» SUPPLIED PASSAGE:
------------

A People's History of the Supreme Court
Page 57
The timing of the Korematsu and Endo decisions was no accident. The Court had waited to issue the opinions while government officials—most likely alerted by Justice Frankfurter—prepared for the Court’s ruling that loyal Japanese Americans could no longer be detained. One day earlier, in an unusual Sunday statement, the War Department had issued a press release. “Those persons of Japanese ancestry whose records have stood the test of Army scrutiny during the past two years,” the release stated, would be released from internment camps and “permitted the same freedom of movement throughout the United States as other loyal citizens and law-abiding aliens.” The decision to close the internment camps met with a mixed reaction on the West Coast. Press reports of the new policy played up the threat of vigilante action: “Outbreak of Violence Seen by Nips’ Return,” headlined the Los Angeles Times. Public officials, however, did their best to protect the returning Japanese Americans. California governor Earl Warren, an original advocate of mass evacuation, proclaimed his belief that “all Americans will join in protecting constitutional rights, and will maintain an attitude that will discourage friction and prevent civil disorder.” Only a few scattered incidents of violence and harassment marred the peaceful return of Japanese Americans to their homes, farms, and businesses along the West Coast.

------------

» COLLECTED MATERIAL:

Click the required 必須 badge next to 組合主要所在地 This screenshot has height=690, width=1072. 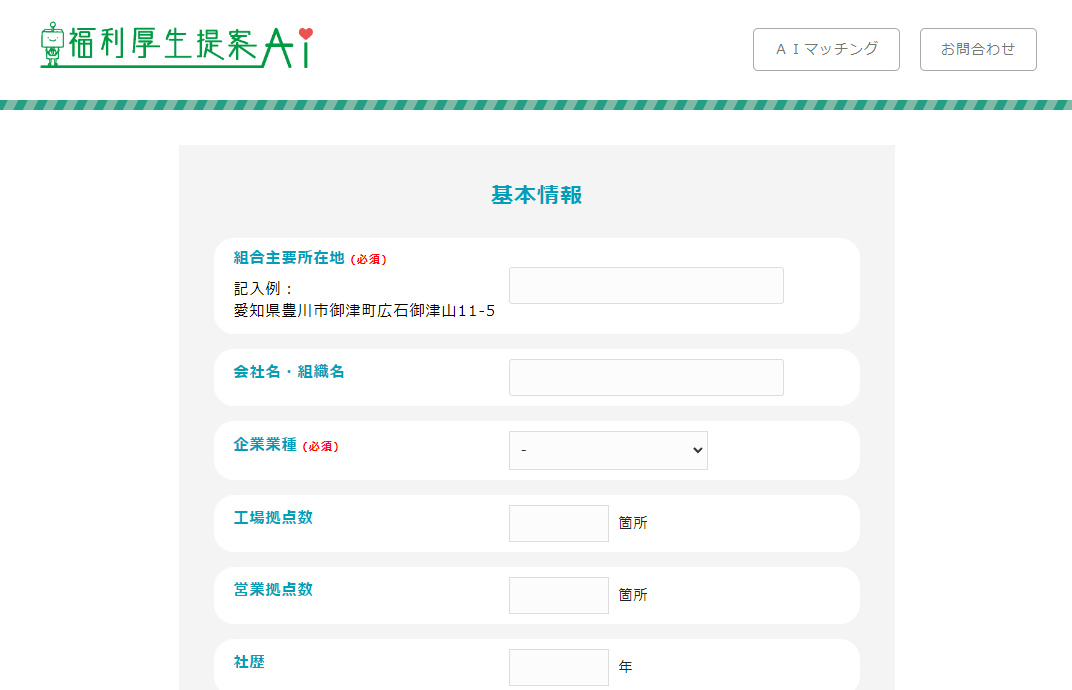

------------

» WHAT THIS EXERCISE ASKS:
- 1) In the internment passage, on what day of the week did the War Department issue its press release?
- 2) Carry on the internment passage from its final sentence.

» RESULTS OF THE TASKS:
- 1) Sunday.

- 2)
The impact: of Supreme Court decisions is often immediately apparent; the Gobitis ruling in 1940 provoked a wave of persecution against Jehovah’s Witnesses. But that decision was reversed just three years later, after the Court realized the destructive consequences of its action. The impact on Japanese Americans of the Hirahayashi and Korematsu decisions, however, was not evident to many people for more than three decades after the Court upheld their exclusion from the West Coast. The former internees returned to their communities after the war and rebuilt their lives as hardworking, law-abiding citizens. But underneath their image as a “model minority” was pent-up anger at the injustice they endured for no reason but their race. Some of them, and many of their children, marched for civil rights and against the Vietnam War. During the 1970s, several groups of Japanese Americans began a grassroots lobbying campaign, asking Congress to make symbolic payments to Japanese Americans who had been forced into internment camps.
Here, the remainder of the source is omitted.